Earthenware, moulded and decorated with slip under lead glaze; inscribed ‘Wee three Logheads’ and initialled ‘S M’. Diameter 35.5 cm. EC.3–1942.

The title of this dish is a sly joke, for the viewer is the third loggerhead or fool. The convivial scene suggests that it may have been made for an inn, perhaps a forerunner of the present ‘Loggerheads’, on the road between Newcastle-under- Lyme and Market Drayton. Unlike seventeenth-century slip-trailed dishes (no. 10), which were thrown, this was made on a convex earthenware ‘hump mould’, the back of which had been incised with the design before firing. A flat ‘bat’ of clay was pressed over the mould and, when it had dried sufficiently, was removed with the design in relief on the interior. Then decoration in coloured slips and lead glaze was applied and the dish was fired.

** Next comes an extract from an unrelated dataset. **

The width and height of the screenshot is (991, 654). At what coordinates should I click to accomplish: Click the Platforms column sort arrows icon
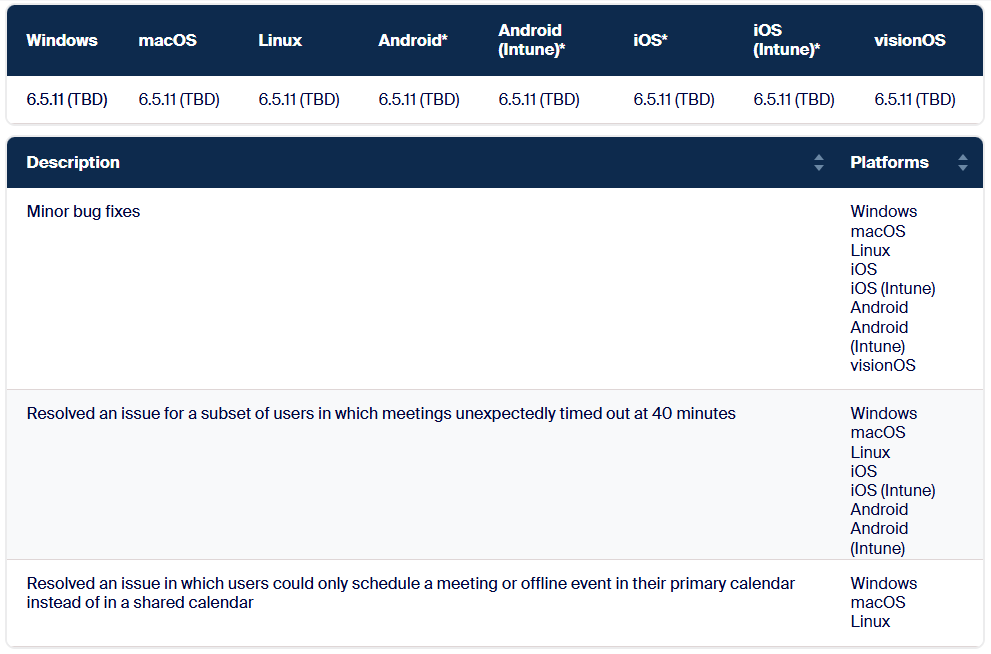[962, 163]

Samuel Malkin usually signed with initials only but his identity is known from a dish with his name in full, now in the British Museum. The front is decorated with a clock face inscribed ‘Samuel Malkin/The Maker/in burslam 17’ which, as the clock hand points to 12, suggests that it was made in 1712 or 1729. The latest date on a dish initialled ‘S M’ is 1734 and he probably died in 1741. The parish register records the burial of a Samuel Malkin, described as the ‘old parish clerk of Burslem’, a vocation which seems appropriate for a potter who inscribed some of his dishes with proverbial or biblical inscriptions such as the ominous ‘Remember Lot's Wife Luke 17:32’ on a dish of 1726 also in the Fitzwilliam (c.201–1928).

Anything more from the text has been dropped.